» **Objective**:
Reproduce, unchanged, the stretch of the material that opens with the line containing "Where should I click to: Click the palette" and closes with the line containing "Action: click(x=769, y=404)", including both of those lines.

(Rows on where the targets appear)
────────────────────────────────────────
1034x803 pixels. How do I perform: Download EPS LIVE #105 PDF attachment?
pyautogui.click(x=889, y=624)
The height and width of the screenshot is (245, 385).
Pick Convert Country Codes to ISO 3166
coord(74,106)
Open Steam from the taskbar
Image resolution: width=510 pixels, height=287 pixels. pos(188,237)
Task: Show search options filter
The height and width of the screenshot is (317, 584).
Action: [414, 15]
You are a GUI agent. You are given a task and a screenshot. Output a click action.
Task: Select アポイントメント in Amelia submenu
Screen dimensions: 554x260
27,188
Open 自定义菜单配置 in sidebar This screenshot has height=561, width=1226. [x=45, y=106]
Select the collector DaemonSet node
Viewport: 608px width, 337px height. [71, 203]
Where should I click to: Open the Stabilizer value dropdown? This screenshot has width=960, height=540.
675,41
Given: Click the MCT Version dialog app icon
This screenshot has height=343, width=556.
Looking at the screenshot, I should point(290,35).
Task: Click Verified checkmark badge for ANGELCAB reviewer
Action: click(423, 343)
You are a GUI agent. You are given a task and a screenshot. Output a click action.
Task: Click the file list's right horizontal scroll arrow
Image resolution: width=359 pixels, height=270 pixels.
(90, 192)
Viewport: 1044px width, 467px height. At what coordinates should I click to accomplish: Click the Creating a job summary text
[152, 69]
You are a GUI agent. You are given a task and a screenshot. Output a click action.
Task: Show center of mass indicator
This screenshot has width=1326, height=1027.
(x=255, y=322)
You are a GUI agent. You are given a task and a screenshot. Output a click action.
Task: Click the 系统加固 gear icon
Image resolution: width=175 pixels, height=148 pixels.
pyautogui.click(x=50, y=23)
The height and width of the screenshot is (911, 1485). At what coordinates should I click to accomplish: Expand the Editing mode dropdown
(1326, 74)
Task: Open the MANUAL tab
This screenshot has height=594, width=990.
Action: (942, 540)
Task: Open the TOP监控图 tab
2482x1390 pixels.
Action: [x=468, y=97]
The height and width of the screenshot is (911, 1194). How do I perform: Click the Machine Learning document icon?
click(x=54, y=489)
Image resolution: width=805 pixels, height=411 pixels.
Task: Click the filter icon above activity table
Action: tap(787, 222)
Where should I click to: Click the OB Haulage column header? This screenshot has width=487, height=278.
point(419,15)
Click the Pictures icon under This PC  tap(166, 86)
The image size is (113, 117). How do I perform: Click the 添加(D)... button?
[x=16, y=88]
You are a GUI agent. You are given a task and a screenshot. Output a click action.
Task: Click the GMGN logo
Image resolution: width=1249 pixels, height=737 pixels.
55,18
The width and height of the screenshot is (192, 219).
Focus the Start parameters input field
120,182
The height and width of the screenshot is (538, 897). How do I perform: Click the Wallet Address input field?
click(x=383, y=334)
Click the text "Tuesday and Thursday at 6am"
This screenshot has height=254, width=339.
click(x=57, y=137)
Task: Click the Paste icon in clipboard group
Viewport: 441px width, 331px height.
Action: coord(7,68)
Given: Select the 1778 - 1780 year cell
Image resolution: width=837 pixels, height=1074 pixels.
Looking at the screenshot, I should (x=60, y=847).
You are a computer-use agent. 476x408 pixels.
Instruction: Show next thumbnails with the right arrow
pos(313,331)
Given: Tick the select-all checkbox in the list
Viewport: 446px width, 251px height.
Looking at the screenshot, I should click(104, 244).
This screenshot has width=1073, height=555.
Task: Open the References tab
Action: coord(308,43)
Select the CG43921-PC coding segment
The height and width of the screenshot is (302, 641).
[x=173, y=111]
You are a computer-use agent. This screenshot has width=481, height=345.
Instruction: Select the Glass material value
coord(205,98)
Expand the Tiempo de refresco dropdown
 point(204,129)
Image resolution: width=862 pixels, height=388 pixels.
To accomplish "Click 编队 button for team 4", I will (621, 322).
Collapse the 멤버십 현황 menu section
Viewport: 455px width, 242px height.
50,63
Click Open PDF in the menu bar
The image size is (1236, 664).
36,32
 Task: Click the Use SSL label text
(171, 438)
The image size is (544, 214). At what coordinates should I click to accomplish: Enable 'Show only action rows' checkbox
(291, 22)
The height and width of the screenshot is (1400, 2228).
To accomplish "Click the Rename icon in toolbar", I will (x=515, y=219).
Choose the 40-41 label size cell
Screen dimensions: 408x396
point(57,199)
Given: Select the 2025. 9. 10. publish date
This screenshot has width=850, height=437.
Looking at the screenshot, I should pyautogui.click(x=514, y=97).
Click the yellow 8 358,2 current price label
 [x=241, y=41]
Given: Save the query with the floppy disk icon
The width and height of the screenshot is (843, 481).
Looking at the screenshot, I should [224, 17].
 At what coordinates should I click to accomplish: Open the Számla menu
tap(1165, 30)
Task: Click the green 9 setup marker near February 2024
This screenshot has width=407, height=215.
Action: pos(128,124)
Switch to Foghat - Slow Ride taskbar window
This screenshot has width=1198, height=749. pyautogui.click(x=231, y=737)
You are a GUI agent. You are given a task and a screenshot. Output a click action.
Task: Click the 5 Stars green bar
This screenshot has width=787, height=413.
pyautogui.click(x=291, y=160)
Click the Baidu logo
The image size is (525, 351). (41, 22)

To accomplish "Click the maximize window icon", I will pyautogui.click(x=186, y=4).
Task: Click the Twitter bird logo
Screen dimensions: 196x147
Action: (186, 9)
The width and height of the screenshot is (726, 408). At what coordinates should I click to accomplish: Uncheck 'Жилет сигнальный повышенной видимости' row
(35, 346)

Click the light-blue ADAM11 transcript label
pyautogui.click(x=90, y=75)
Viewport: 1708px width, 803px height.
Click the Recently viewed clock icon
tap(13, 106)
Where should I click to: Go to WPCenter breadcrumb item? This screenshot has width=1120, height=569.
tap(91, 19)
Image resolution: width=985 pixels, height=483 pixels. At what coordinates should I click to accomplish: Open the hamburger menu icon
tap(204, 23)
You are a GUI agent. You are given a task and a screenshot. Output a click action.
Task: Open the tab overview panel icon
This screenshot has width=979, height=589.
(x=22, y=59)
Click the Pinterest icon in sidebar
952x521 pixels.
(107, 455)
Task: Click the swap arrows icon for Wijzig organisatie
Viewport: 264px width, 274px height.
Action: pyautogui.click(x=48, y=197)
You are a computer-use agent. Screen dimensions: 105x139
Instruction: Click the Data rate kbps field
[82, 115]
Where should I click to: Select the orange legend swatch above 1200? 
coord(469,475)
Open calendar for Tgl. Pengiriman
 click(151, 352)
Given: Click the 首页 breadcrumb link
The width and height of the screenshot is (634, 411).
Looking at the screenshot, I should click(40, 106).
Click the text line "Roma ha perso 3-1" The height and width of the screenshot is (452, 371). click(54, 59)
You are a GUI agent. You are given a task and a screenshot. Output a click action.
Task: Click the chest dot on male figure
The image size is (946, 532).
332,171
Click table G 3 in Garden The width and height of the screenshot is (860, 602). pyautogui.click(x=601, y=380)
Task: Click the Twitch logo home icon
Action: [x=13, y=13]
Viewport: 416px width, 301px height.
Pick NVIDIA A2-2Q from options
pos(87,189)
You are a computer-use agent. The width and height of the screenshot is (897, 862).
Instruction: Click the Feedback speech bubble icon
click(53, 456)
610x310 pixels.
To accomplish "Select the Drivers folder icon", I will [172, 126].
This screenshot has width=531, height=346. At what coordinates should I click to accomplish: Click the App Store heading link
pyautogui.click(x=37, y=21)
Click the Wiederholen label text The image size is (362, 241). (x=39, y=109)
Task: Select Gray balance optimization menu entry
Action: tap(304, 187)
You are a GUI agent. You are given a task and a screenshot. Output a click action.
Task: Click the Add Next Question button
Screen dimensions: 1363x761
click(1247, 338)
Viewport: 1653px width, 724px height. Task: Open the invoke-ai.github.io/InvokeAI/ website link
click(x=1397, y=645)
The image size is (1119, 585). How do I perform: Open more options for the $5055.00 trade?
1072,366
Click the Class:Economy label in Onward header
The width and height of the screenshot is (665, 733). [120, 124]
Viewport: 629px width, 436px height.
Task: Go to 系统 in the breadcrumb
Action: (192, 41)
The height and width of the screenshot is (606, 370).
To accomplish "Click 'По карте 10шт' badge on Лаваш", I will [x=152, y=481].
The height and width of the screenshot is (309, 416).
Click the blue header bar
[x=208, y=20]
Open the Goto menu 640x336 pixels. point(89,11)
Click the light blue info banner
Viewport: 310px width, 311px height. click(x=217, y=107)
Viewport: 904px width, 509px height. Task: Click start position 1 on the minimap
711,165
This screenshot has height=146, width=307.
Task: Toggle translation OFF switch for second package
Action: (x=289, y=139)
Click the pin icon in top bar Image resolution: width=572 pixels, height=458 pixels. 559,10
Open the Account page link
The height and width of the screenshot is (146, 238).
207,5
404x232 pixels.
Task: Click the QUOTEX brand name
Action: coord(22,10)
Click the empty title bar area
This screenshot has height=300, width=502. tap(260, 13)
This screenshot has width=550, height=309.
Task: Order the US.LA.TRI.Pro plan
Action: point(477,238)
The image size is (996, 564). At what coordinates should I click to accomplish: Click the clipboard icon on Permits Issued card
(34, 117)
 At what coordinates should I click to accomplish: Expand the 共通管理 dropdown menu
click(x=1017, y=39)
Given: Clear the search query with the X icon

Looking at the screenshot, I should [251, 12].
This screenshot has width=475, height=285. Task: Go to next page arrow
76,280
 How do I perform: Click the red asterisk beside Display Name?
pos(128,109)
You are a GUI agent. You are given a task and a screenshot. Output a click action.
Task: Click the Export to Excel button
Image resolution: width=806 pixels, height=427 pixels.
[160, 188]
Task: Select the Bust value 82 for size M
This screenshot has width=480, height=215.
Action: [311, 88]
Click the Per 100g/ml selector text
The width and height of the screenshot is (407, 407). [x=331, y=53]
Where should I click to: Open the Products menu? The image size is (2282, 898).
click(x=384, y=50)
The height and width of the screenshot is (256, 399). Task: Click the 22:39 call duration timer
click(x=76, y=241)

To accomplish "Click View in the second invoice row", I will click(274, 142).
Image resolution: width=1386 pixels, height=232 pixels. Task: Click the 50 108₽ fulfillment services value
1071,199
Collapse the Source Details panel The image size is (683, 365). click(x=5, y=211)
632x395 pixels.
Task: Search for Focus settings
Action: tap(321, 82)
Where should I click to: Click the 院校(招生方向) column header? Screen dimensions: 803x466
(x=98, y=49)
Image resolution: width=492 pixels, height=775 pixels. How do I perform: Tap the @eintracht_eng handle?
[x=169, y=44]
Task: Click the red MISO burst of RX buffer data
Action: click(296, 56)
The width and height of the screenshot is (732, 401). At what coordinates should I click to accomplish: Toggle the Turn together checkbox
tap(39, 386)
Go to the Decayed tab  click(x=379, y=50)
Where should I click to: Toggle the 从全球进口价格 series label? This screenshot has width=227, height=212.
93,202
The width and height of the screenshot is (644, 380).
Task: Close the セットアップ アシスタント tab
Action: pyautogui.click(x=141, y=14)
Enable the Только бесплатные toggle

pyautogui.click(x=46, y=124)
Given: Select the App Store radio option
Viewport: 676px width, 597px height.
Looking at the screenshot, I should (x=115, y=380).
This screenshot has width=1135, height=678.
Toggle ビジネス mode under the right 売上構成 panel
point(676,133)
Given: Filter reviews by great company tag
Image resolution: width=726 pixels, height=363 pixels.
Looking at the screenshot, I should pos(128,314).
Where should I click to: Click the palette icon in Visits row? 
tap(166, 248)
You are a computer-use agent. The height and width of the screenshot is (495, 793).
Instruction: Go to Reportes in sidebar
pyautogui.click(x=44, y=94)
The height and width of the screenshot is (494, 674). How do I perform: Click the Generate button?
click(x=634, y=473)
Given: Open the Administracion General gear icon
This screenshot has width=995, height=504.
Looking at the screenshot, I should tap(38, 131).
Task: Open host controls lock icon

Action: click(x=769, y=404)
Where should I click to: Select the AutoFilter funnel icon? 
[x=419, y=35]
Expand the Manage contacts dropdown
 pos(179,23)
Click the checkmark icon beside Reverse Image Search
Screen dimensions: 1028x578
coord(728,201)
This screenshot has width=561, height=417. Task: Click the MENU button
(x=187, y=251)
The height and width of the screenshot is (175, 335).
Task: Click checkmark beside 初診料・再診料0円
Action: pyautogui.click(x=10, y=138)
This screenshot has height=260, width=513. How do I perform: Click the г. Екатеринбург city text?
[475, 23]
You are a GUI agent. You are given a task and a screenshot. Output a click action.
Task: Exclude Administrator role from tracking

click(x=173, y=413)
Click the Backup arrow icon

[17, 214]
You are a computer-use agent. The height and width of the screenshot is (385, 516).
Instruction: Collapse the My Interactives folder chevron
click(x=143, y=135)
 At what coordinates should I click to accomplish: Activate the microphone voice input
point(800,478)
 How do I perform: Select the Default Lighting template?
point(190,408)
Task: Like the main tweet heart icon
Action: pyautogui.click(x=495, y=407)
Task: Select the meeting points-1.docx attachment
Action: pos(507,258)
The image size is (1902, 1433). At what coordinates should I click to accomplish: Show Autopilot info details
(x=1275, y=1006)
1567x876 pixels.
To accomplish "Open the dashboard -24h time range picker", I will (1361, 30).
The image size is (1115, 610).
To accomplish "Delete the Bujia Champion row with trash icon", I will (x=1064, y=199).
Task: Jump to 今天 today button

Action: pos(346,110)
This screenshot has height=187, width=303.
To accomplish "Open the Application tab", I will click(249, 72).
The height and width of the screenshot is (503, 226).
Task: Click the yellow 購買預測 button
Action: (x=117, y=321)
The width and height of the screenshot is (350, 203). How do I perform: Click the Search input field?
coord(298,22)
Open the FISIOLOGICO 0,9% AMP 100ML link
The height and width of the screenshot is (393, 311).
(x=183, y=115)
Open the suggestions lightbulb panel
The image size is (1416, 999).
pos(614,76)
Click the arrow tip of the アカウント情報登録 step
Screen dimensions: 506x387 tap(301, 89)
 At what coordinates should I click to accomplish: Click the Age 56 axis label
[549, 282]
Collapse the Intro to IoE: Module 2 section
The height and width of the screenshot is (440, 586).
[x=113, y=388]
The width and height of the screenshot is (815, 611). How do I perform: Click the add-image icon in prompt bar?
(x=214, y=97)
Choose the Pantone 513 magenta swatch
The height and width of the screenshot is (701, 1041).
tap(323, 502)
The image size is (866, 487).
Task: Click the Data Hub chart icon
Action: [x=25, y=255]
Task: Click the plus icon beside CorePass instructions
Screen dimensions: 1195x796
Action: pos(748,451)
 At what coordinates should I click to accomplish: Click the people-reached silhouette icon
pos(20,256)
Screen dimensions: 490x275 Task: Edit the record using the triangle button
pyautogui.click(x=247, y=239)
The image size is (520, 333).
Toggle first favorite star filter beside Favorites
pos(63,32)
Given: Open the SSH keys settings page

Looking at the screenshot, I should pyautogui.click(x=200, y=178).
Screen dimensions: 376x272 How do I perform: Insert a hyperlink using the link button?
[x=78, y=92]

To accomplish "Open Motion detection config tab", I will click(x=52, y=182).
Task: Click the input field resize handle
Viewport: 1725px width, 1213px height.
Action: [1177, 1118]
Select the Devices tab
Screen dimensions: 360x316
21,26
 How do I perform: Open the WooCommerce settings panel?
────────────────────────────────────────
» **Finished exercise**:
Where should I click to: Click the palette icon in Visits row? 
tap(166, 248)
You are a computer-use agent. The height and width of the screenshot is (495, 793).
Instruction: Go to Reportes in sidebar
pyautogui.click(x=44, y=94)
The height and width of the screenshot is (494, 674). How do I perform: Click the Generate button?
click(x=634, y=473)
Given: Open the Administracion General gear icon
This screenshot has width=995, height=504.
Looking at the screenshot, I should tap(38, 131).
Task: Open host controls lock icon

Action: click(x=769, y=404)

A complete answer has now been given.